Here's a scenario: I have an object, and I want to generate a string based on that object that gives it's name and all its fields. In Java/Scala, I could just use reflection, but suppose speed is an issue. I could use a bytecode generation library to dynamically generate and compile a class that does this without reflection. The implementation would break down to iterating through the object's fields and getting it's name through recursion, and using that information to dynamically generate Java (or bytecode) that accesses the fields directly.

If you don't like that scenario because it's weak and/or unrealistic, another one that might be more realistic is optimized object serialization.

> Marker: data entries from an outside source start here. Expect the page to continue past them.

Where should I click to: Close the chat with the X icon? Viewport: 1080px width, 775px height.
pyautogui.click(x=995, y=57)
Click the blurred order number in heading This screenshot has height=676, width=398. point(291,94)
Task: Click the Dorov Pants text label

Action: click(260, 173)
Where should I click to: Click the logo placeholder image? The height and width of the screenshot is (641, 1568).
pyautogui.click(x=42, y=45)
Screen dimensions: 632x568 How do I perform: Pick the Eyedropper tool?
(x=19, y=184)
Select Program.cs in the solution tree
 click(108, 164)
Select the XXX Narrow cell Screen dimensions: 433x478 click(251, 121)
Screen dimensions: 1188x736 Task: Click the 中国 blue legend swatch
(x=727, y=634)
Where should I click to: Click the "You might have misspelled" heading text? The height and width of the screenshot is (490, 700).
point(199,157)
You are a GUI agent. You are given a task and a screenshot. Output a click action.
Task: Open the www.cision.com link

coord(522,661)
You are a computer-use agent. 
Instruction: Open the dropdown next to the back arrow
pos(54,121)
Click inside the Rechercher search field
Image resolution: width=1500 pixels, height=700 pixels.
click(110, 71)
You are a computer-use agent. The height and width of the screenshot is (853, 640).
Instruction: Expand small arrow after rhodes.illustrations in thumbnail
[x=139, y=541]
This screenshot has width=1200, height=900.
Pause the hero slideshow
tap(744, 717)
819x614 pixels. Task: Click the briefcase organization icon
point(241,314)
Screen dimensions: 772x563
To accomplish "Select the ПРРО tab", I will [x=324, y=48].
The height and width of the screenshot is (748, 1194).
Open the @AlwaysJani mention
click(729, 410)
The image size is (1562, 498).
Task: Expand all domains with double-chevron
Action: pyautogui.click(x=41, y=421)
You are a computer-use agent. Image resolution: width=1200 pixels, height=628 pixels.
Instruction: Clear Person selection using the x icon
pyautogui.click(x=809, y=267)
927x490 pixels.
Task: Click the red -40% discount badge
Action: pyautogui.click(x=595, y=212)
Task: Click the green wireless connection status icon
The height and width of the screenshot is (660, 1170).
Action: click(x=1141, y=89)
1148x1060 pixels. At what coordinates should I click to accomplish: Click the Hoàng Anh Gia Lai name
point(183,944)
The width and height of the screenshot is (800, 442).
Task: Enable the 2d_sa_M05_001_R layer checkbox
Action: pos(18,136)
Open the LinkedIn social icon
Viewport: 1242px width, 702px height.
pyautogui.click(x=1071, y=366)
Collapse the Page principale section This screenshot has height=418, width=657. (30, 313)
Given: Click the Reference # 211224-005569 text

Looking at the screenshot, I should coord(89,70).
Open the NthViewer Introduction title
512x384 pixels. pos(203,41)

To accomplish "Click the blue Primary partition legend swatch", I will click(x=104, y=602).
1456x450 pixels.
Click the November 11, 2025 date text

I've seen examples where D's compile time evaluation and/or template metaprogramming is used for things like precalculating the fibonacci sequence at compile time and other recursive algorithms, but is there a way of doing things like this with just the language and a compiler, or would you need to develop a separate code-generator and run it before the compiler to get this sort of functionality?

+3  A: 

String mixins can access the namespace they're mixed into. That includes this.tupleof, which can be used for iterating the fields of a class. A serialization template might take advantage of that, or otherwise force the user to specify the fields to serialize by hand; ie. class Class : ISerializable { int foo; Forble bar; mixin(genSerialize("foo, bar")); ... }

FeepingCreature
+2  A: 

Not only can this be done, it's practically done for you in D2. All you need is a small mixin to turn these from compile time features into runtime features. For the class name, all you need to do is evaluate typeof(this).stringof inside the class's scope. For a list of all fields, try __traits(allMembers, typeof(this)) and then filter out the stuff that's not a field (std.traits will be useful here).